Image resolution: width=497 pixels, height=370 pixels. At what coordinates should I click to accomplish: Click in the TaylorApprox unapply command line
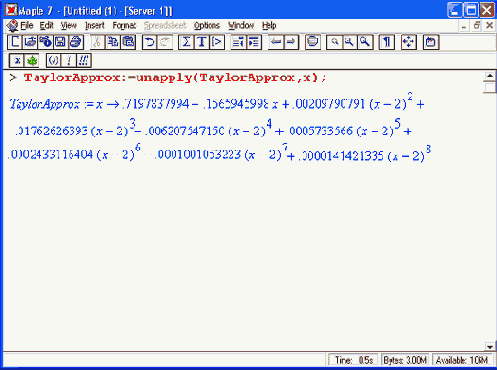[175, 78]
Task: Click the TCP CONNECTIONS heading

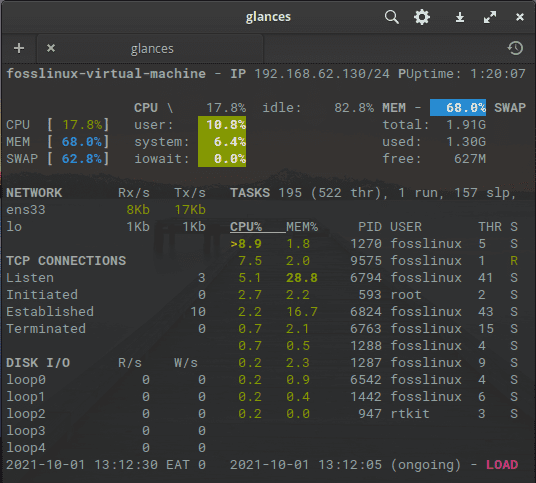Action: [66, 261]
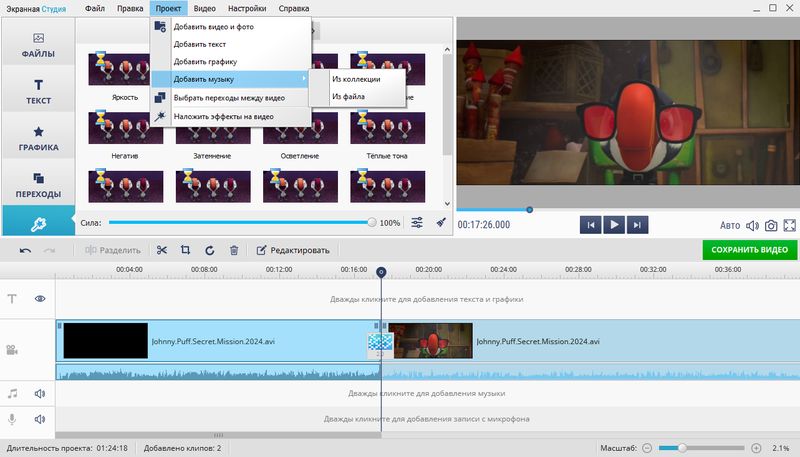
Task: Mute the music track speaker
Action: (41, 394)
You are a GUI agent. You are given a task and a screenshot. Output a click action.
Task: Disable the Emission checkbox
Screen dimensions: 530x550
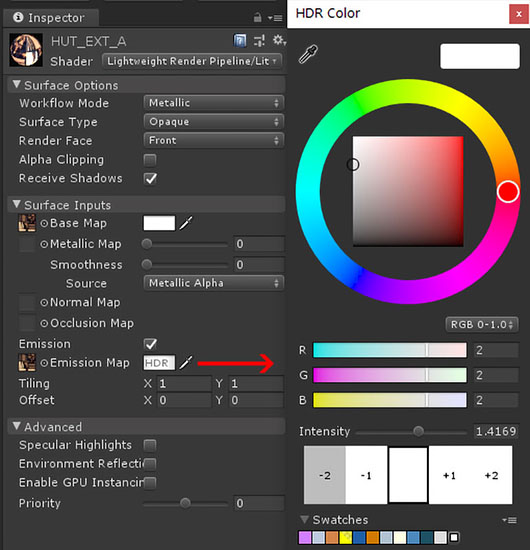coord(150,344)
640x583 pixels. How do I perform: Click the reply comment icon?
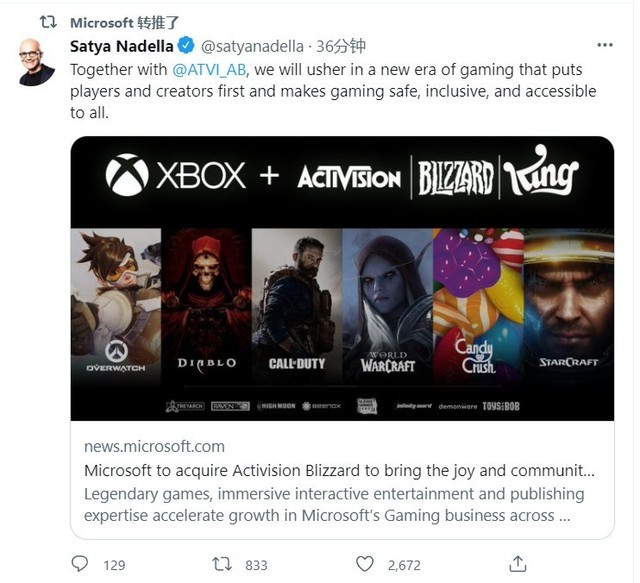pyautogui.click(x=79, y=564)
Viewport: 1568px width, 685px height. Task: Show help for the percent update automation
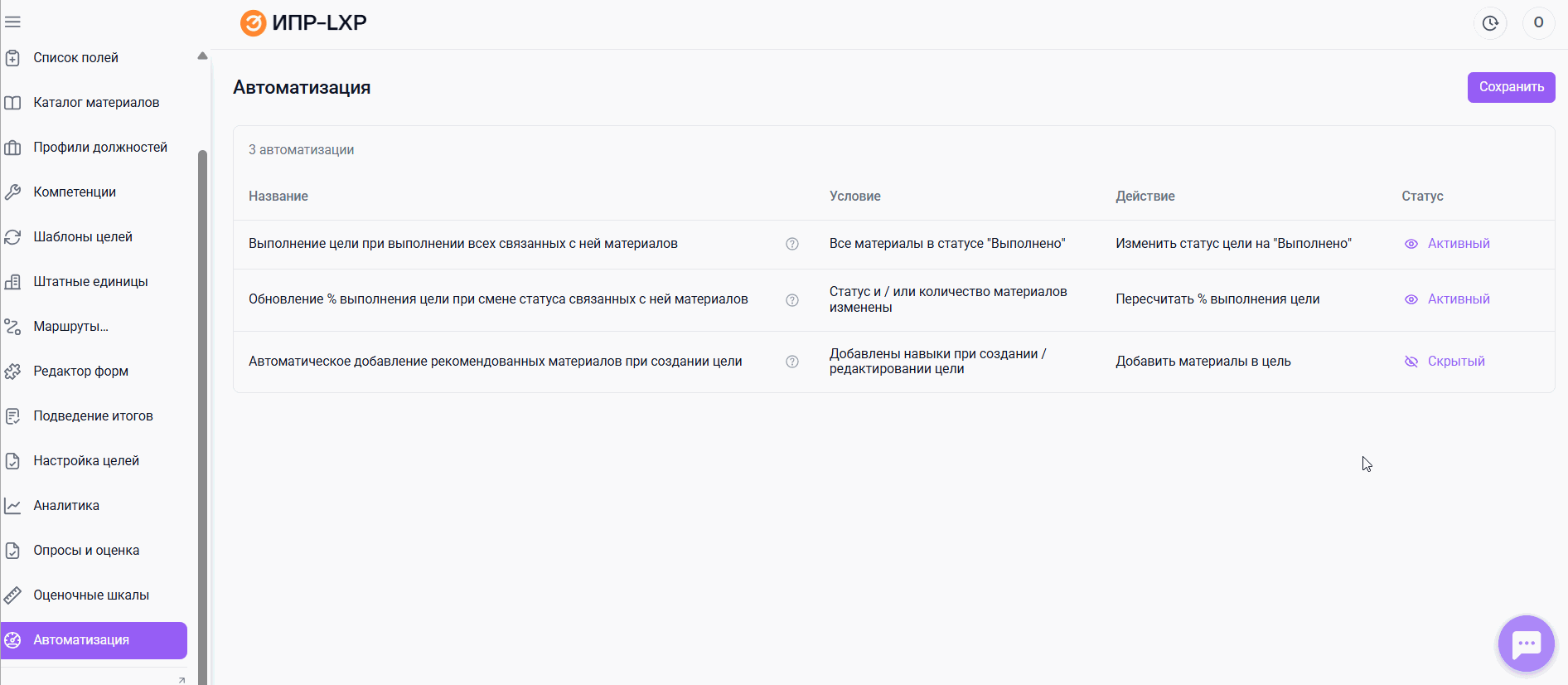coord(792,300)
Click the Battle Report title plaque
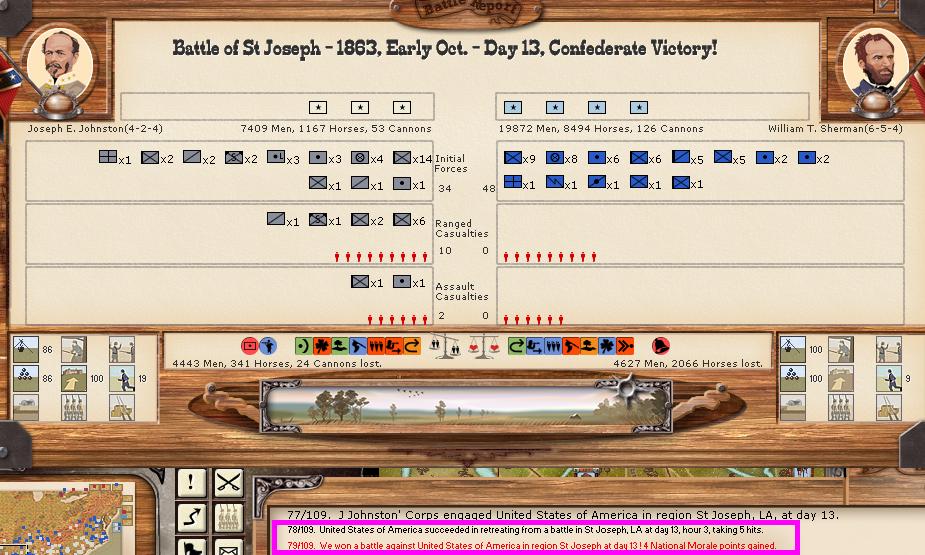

- - - - -

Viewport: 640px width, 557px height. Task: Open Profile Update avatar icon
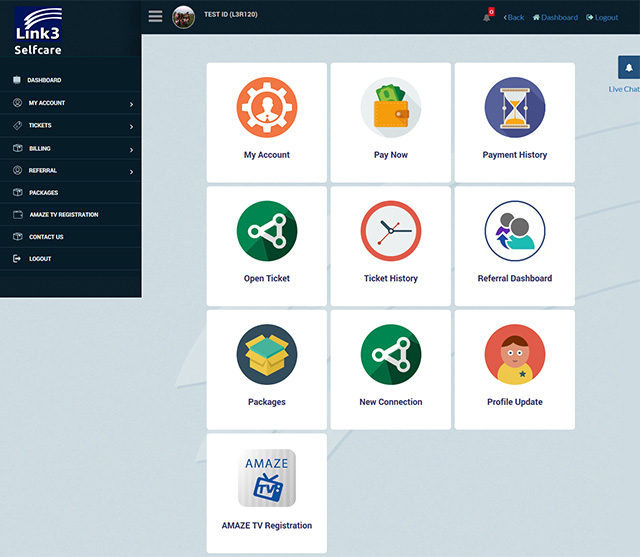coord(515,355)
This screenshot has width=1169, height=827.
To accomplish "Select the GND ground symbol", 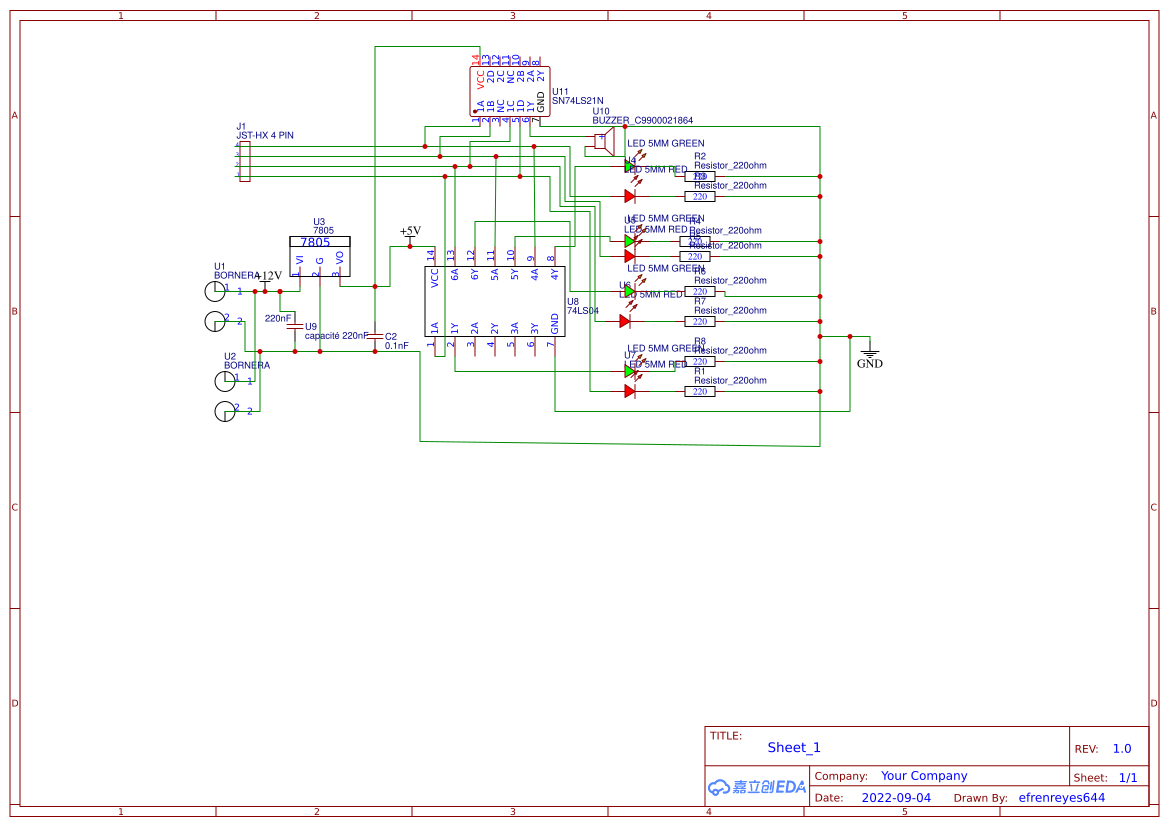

- - - - -

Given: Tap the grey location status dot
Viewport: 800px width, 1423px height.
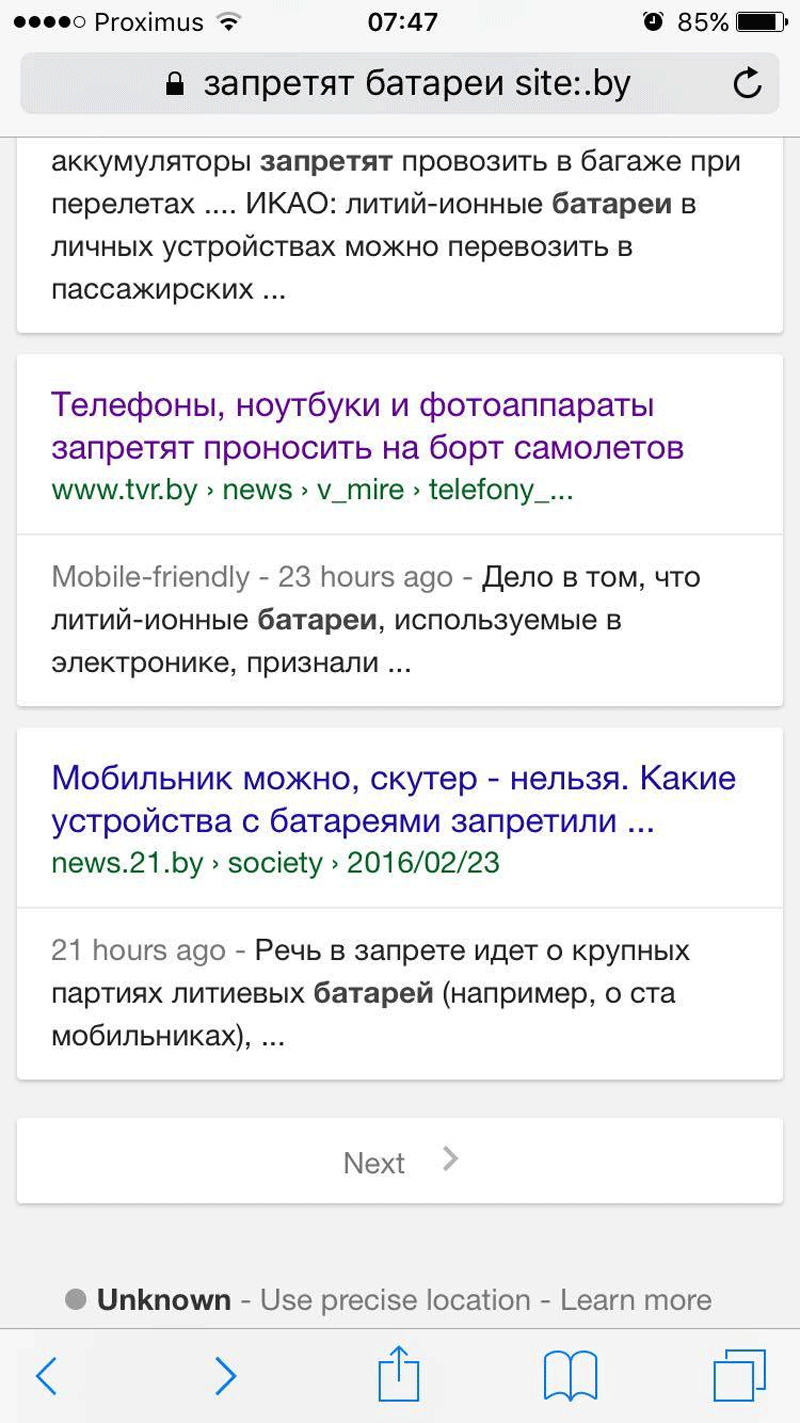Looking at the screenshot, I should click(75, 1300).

- - - - -

DIRECTIONS: In the entries above, find the line containing "Image resolution: width=497" and the line containing "Click the Battle Report title plaque", then copy both and every line between them exactly, without any picture.

EXERCISE RESPONSE:
Image resolution: width=497 pixels, height=370 pixels. At what coordinates should I click to accomplish: Click in the TaylorApprox unapply command line
[175, 78]
Task: Click the TCP CONNECTIONS heading

Action: [66, 261]
Task: Mute the music track speaker
Action: (41, 394)
You are a GUI agent. You are given a task and a screenshot. Output a click action.
Task: Disable the Emission checkbox
Screen dimensions: 530x550
coord(150,344)
640x583 pixels. How do I perform: Click the reply comment icon?
pyautogui.click(x=79, y=564)
Viewport: 1568px width, 685px height. Task: Show help for the percent update automation
coord(792,300)
Click the Battle Report title plaque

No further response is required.